Exercise passage:
==============================
A woman's place is in the struggle: Fetal rights legislation for NSW

August 6, 2003
Issue 

NSW law is being moved closer to giving the fetus legal rights independent of the woman who is carrying it, following the release of a review into the state's manslaughter legislation.

In his report, released on June 25, retired Supreme Court judge Mervyn Finlay recommended the creation of a new offence of "killing an unborn child".

The review was called following the contentious Harrigan case. In a November 2001 "road rage" incident, Michael Harrigan rammed into Renee Shields' car in Milperra, forcing it into a power pole. Shields was seven months' pregnant.

Badly injured, she was rushed to hospital for an emergency caesarian, which resulted in a stillbirth. Doctors also performed a hysterectomy.

On February 27, Harrigan was sentenced to four years and nine months' imprisonment for dangerous driving occasioning grievous bodily harm, which carries a maximum penalty of seven years' imprisonment. Combined with a sentence for perverting justice, he is likely to spend about five years in jail.

Judge Robyn Tupman commented in her summary of the case that the law did not allow Harrigan to be charged with dangerous driving causing death. In response, the NSW government called for the review.

Finlay has rejected the option of extending the definition of personhood, for the purposes of homicide law, to include fetuses. In explaining his reasons, he quoted ANU academic John Seymour, who said that this could lead to "the presumption that the [medical] practitioner [terminating a pregnancy] is guilty of murder or manslaughter".
==============================
Provided data:
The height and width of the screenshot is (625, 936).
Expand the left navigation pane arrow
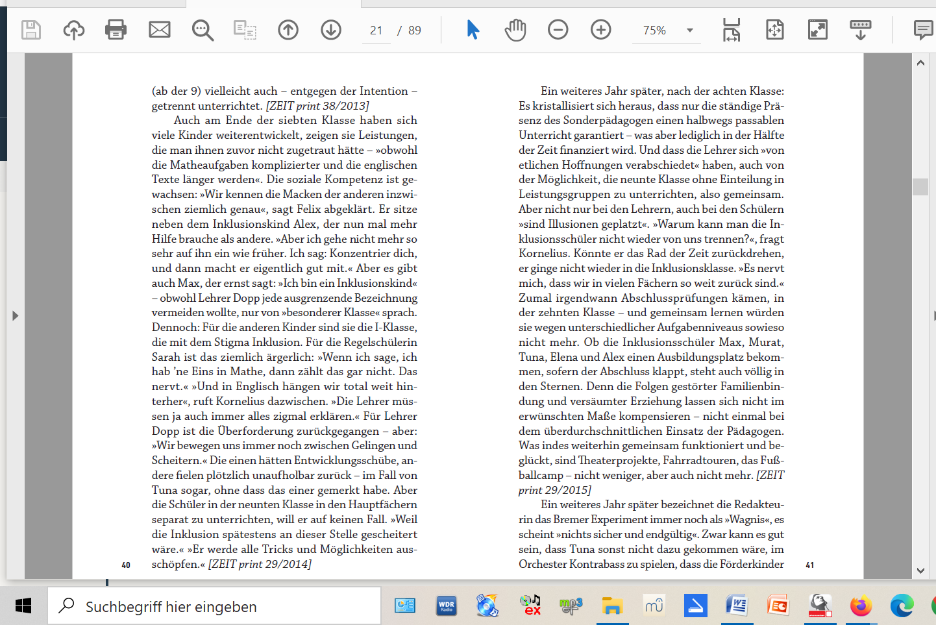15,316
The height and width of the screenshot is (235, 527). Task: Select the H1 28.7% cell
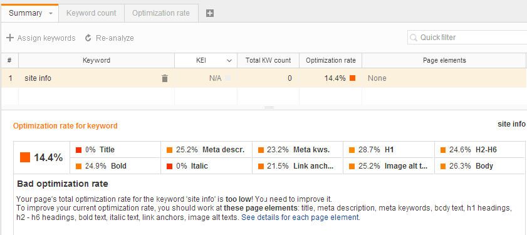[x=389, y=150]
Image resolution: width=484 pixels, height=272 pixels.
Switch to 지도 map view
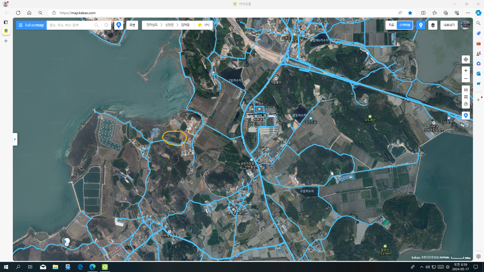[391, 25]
==============================
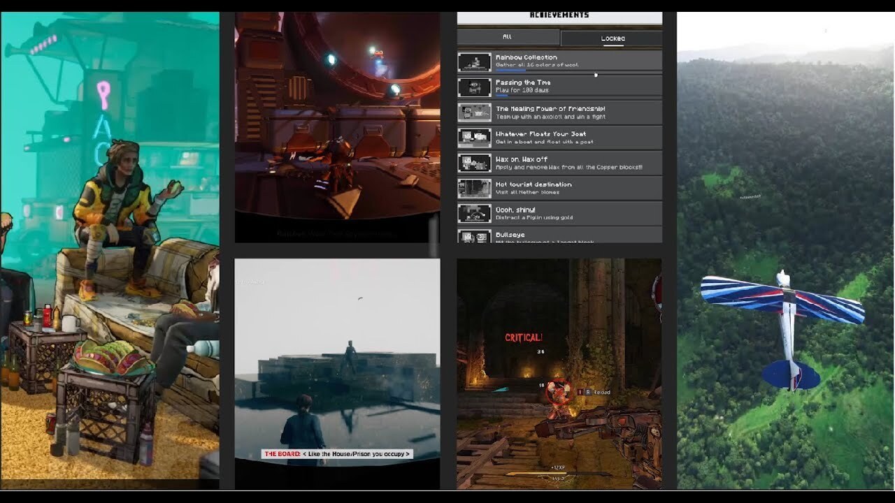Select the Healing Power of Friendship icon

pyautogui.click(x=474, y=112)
==============================
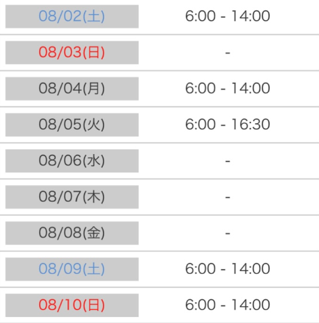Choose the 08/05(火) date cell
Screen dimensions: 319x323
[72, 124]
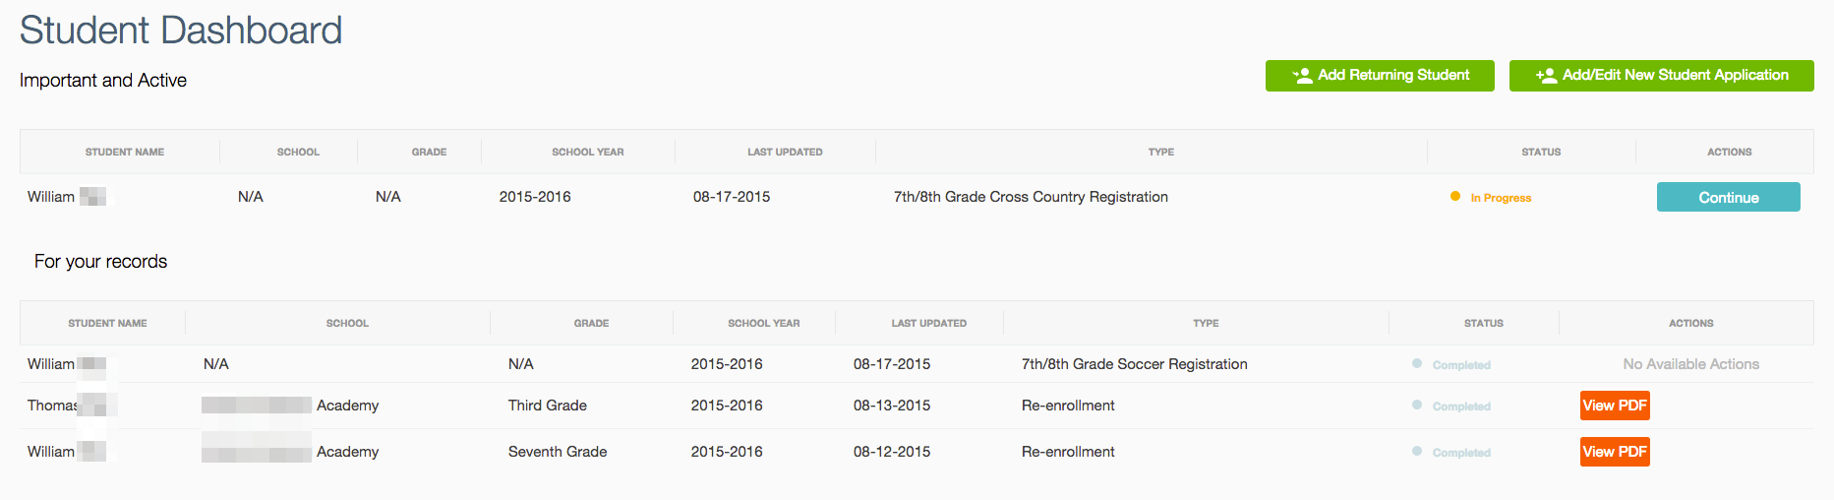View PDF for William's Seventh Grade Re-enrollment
==============================
Required work:
(a) In the article on fetal rights legislation above, reproduce the stretch from "August 6, 2003" through "performed a hysterectomy." word for word.
(b) According to the article on fetal rights legislation, what new offence did Mervyn Finlay recommend creating?
(c) Condense the paragraph of the article on fetal rights legislation that begins "On February 27, Harrigan was sentenced" into a shorter version that keeps its main facts.

Responses for each task:
(a)
August 6, 2003
Issue 

NSW law is being moved closer to giving the fetus legal rights independent of the woman who is carrying it, following the release of a review into the state's manslaughter legislation.

In his report, released on June 25, retired Supreme Court judge Mervyn Finlay recommended the creation of a new offence of "killing an unborn child".

The review was called following the contentious Harrigan case. In a November 2001 "road rage" incident, Michael Harrigan rammed into Renee Shields' car in Milperra, forcing it into a power pole. Shields was seven months' pregnant.

Badly injured, she was rushed to hospital for an emergency caesarian, which resulted in a stillbirth. Doctors also performed a hysterectomy.

(b) An offence of "killing an unborn child."

(c) On February 27, Harrigan received four years and nine months for dangerous driving occasioning grievous bodily harm, which carries a maximum of seven years. With a sentence for perverting justice added, he will likely serve about five years.